Based on our calculations (see Model page) we came to the conclusion that microcystin toxin stays inside Microcystis cells and the synthesis enhancer function is more significant at the Microcystis cultures which were bloomed at 24 °C. On the table below the positive numbers represent the Microcystis cultures and constructs that confirm the above thesis. We can see that the statement is entirely true for the constructs A and B, moreover, the difference between the transcription enhancer function of Microcystis media and lysation decreases if the blooming is at a later stage. This can probably happen because this enhancer needs a minimal concentration inside the cell in order to be transported outside. It approaches this concentration more while the time passes. At construct C and D we can see that this thesis is only partially true. The reason can be that the bidirectional transcription does not work properly within these constructs, or the composite GFP was not able to bond together to form a functional GFP.

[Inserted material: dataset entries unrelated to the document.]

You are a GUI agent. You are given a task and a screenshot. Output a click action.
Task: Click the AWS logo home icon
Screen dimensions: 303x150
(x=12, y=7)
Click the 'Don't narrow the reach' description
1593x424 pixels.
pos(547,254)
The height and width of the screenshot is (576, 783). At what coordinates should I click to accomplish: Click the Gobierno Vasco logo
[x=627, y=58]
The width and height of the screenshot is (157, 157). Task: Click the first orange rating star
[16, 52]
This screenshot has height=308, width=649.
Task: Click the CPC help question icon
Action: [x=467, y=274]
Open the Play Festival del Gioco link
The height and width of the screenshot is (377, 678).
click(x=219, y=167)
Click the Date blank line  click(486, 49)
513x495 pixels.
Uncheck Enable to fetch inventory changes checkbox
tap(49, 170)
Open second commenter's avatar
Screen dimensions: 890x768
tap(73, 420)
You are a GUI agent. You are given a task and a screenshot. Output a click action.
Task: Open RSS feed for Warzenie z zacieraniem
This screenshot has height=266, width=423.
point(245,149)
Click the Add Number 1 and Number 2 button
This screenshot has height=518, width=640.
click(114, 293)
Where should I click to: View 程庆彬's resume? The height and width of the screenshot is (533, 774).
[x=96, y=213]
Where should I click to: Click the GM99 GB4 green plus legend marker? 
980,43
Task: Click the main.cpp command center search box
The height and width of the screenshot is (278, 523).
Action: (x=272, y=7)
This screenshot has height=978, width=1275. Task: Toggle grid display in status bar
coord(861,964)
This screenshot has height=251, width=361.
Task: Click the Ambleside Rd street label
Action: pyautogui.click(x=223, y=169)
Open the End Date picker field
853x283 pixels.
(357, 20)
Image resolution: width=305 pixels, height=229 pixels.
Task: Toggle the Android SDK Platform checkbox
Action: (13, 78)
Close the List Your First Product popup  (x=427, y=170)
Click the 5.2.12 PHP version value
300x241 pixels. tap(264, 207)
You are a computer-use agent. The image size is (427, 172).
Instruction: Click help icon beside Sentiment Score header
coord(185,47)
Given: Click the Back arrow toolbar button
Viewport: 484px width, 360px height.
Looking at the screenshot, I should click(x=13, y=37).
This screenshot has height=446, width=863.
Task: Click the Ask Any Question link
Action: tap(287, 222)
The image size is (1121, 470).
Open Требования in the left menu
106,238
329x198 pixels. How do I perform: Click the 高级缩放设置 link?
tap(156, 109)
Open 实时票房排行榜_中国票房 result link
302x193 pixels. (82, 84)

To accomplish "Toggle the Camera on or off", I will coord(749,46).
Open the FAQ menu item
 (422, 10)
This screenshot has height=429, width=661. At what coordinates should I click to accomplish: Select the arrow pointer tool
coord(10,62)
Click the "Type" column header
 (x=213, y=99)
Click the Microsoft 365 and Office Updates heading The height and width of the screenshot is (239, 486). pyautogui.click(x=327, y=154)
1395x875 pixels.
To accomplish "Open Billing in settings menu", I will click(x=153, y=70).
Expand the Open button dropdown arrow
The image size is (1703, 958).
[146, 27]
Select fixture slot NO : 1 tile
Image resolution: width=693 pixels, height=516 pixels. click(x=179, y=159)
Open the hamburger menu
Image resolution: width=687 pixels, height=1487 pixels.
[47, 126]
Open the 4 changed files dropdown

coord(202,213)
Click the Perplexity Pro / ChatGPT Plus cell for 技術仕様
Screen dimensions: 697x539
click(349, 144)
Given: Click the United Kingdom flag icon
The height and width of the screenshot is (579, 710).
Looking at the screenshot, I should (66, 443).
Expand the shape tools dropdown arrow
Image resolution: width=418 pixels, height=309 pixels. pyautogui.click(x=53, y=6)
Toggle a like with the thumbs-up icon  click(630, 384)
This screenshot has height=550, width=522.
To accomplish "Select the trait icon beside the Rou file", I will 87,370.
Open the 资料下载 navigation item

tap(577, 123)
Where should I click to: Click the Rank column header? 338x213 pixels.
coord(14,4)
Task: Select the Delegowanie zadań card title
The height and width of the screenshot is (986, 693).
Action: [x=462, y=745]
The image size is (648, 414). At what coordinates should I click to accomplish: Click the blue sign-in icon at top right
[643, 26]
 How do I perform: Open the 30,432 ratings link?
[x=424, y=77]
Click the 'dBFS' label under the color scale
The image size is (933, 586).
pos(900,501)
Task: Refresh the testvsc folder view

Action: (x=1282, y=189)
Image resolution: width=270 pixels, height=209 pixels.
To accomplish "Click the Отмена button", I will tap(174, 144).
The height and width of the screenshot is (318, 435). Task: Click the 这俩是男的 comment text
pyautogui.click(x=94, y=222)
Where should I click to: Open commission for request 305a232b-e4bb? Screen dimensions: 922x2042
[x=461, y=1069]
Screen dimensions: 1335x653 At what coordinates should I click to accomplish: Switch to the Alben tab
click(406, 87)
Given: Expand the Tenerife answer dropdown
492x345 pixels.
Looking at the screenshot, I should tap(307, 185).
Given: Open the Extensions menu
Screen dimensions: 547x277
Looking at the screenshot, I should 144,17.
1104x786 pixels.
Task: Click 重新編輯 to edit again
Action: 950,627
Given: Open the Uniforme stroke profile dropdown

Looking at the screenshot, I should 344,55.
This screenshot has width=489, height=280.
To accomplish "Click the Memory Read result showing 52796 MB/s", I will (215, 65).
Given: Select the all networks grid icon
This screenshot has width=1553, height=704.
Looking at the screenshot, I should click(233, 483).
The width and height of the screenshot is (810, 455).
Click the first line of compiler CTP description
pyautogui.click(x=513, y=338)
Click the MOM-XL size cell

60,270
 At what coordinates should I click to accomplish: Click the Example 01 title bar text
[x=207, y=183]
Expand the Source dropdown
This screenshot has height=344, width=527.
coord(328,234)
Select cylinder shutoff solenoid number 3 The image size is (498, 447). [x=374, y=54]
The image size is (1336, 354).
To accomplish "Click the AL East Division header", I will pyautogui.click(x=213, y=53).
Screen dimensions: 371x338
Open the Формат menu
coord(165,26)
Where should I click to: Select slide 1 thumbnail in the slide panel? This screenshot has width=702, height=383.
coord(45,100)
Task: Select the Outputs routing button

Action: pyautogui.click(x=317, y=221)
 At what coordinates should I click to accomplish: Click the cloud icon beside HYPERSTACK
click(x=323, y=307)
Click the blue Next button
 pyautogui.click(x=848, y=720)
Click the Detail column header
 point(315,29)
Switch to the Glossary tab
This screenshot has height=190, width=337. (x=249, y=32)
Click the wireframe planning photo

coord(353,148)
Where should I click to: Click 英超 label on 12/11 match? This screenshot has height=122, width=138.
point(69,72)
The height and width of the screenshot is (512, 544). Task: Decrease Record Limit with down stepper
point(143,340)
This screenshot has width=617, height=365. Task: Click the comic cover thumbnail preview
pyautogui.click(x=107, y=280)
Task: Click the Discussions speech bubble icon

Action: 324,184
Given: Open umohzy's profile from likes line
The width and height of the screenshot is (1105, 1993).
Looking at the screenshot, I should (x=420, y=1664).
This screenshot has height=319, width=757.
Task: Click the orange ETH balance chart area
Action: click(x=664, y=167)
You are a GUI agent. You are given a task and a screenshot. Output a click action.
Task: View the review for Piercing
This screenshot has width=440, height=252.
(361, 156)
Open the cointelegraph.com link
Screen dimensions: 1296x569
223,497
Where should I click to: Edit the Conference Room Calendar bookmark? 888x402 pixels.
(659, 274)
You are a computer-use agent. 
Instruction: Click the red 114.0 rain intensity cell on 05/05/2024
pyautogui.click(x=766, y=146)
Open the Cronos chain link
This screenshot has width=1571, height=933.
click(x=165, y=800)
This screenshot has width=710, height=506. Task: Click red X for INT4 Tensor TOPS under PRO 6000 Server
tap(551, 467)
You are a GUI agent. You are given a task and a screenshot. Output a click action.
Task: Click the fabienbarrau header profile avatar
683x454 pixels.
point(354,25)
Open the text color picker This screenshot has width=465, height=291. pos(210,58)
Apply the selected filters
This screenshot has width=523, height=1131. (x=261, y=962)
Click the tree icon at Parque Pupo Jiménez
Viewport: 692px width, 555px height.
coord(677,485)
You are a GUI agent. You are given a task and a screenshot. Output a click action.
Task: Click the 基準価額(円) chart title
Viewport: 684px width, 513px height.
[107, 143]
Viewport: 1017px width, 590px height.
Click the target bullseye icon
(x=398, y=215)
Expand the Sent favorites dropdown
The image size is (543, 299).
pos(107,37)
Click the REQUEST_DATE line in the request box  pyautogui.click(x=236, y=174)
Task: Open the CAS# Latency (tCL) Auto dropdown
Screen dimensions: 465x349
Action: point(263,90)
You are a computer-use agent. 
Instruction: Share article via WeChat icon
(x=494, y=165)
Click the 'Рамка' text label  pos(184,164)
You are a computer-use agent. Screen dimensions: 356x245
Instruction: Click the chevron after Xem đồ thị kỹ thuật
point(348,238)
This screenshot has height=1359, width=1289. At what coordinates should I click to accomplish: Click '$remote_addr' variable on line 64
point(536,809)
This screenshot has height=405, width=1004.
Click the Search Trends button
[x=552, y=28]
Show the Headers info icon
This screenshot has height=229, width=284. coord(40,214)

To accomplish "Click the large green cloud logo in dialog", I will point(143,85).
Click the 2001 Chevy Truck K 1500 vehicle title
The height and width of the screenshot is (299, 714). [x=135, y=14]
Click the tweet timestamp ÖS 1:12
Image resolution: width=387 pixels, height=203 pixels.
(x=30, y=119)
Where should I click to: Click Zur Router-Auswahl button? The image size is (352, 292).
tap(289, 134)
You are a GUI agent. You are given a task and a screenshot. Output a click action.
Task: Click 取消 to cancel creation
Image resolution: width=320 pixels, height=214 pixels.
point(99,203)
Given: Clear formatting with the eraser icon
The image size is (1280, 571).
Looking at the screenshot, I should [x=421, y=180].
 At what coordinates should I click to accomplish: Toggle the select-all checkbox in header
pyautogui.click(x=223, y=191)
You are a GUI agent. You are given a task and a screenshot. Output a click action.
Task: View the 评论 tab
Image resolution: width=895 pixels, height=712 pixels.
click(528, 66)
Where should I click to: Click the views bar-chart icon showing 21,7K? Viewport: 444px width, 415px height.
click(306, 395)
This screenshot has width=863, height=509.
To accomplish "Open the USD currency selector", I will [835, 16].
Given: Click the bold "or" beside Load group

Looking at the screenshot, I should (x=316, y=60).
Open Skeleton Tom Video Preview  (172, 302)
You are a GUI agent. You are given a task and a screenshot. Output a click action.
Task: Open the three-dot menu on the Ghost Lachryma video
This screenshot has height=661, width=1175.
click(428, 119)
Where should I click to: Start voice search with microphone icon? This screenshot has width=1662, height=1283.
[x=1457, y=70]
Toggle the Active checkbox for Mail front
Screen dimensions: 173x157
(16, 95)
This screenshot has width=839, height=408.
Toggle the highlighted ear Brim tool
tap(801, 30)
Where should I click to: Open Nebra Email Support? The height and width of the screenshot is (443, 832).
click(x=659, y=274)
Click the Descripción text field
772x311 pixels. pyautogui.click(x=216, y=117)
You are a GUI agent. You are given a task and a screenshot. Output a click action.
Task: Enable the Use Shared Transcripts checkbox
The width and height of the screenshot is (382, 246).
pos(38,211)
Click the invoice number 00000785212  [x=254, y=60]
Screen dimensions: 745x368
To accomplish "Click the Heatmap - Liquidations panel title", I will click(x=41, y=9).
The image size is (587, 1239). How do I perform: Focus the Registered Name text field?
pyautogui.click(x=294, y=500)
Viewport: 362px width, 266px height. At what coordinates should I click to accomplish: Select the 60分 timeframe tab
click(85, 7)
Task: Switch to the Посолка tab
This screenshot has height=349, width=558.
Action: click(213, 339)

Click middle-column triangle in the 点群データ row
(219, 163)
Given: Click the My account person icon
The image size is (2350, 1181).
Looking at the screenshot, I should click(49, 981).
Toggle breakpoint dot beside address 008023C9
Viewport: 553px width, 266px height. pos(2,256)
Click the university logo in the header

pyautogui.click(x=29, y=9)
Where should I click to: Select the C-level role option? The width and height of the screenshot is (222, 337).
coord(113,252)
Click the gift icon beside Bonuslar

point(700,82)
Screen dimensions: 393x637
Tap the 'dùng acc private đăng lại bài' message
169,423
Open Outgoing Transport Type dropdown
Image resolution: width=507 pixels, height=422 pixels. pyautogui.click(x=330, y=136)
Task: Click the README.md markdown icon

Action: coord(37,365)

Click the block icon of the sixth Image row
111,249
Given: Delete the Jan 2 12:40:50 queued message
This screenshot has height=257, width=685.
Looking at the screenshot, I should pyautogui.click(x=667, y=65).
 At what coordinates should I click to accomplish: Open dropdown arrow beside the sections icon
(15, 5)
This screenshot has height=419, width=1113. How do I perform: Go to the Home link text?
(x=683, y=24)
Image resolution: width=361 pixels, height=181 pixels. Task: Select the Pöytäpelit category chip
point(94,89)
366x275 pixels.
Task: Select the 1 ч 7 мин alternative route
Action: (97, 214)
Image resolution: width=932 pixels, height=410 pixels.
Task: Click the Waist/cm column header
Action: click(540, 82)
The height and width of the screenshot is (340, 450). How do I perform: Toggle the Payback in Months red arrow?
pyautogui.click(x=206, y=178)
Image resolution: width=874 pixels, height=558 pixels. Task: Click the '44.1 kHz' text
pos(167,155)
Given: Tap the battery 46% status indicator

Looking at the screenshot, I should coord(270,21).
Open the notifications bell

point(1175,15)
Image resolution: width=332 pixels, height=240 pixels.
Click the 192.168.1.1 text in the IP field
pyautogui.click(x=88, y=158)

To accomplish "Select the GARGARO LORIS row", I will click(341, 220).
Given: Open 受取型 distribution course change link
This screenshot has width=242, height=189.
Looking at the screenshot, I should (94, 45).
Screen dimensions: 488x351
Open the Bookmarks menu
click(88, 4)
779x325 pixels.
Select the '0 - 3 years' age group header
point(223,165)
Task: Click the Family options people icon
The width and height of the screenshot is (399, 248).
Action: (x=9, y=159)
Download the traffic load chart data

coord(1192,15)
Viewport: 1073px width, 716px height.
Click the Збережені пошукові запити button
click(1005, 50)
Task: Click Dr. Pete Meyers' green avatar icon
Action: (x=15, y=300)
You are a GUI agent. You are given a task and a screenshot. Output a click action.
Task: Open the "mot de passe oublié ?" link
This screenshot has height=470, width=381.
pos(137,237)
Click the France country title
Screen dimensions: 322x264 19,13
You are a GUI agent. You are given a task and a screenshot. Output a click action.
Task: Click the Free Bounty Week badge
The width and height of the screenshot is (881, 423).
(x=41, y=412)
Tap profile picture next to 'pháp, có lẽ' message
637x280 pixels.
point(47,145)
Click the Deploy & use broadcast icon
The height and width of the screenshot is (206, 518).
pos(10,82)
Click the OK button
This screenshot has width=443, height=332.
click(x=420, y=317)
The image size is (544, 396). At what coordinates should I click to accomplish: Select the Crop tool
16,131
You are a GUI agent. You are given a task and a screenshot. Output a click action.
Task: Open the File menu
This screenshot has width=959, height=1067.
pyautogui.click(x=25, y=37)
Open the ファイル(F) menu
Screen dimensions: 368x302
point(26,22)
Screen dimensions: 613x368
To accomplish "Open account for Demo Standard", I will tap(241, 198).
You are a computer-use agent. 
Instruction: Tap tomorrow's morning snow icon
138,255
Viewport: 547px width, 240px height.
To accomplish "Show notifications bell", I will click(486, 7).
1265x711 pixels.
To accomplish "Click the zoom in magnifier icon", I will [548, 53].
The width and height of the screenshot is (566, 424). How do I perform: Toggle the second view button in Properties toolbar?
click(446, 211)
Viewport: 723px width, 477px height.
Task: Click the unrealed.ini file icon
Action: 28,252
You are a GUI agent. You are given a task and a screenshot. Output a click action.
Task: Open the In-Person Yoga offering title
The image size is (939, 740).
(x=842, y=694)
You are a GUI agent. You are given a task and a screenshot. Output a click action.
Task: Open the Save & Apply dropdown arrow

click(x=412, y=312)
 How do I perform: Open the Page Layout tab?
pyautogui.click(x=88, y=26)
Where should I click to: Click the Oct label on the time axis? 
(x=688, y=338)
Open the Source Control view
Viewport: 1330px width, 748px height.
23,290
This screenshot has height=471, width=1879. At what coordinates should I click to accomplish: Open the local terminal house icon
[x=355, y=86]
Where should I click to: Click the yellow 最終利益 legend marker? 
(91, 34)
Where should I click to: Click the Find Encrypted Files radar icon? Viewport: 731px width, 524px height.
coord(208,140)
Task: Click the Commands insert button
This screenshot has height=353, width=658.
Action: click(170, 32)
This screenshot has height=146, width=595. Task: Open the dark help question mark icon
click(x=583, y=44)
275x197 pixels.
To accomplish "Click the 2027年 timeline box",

In the future, we would like to continue the project and put the icing on the cake. After we will get the sequences of our strain we would like to design a plasmid with the promoter sequence of Microcystis aeruginosa BGSD-243. This plasmid consists of the insert parts with our promoter sequence cloned into a shuttle vector, which can replicate not only in E. coli but in Microcystis sp. as well. Meanwhile, we will try to make a phylogenetic table to place our strain on the relationship with the Microcystis aeruginosa strains, we have already known. As a result, we can make transformed Microcystis and use them to make a more accurate device.